- 2019 Digital rerelease as "London Kazet" cover

Studio album by éVoid
- Released: August 1, 1993 as a Limited edition Cassette titled E-VOID, 2019 for the digital release, renamed "London Kazet"
- Recorded: September–November 1992
- Studios: Kingsfield Studio, London
- Genres: Afropop, Rock
- Length: 50:39
- Label: Tan Music

ÉVoid chronology
| Here Comes the Rot (1986) | E-VOID/ London Kazet (1993) | Graffiti Lounge (2008) |

= E-VOID/London Kazet =

E-VOID (Later renamed London Kazet) is the third album by South African rock band éVoid. The album was not formally released as their previous albums had been but was instead only released as a cassette under the title E-VOID and only available at their shows at the Springbok Bar in London. In 2019, it received a digital release, renamed London Kazet. The album contained mostly new songs except a re-recording of "Shadows", a song from their debut.

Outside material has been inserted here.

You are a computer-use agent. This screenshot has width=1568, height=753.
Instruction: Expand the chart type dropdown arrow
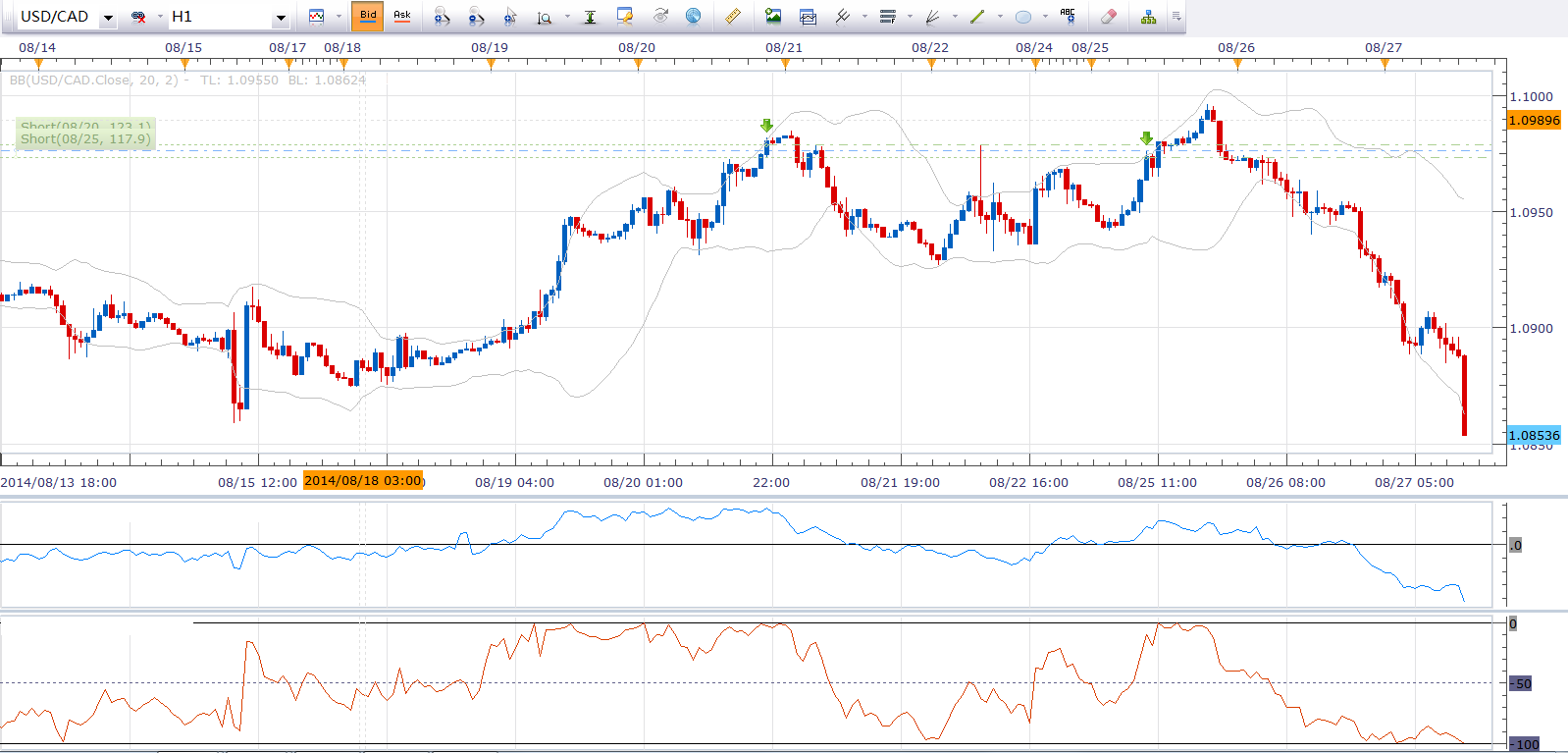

Due to the limited release of the album, many of the songs were included as bonus tracks on later CD re-releases of their debut and second album.

== Background ==
The bands previous album Here Comes the Rot in December 1986 and followed a 6-week tour of South Africa producing 2 singles from the album, which was received well. Despite the success in South Africa, the band had a harder time with the British music scene not responding to the bands music as Erik and Lucien had hoped for.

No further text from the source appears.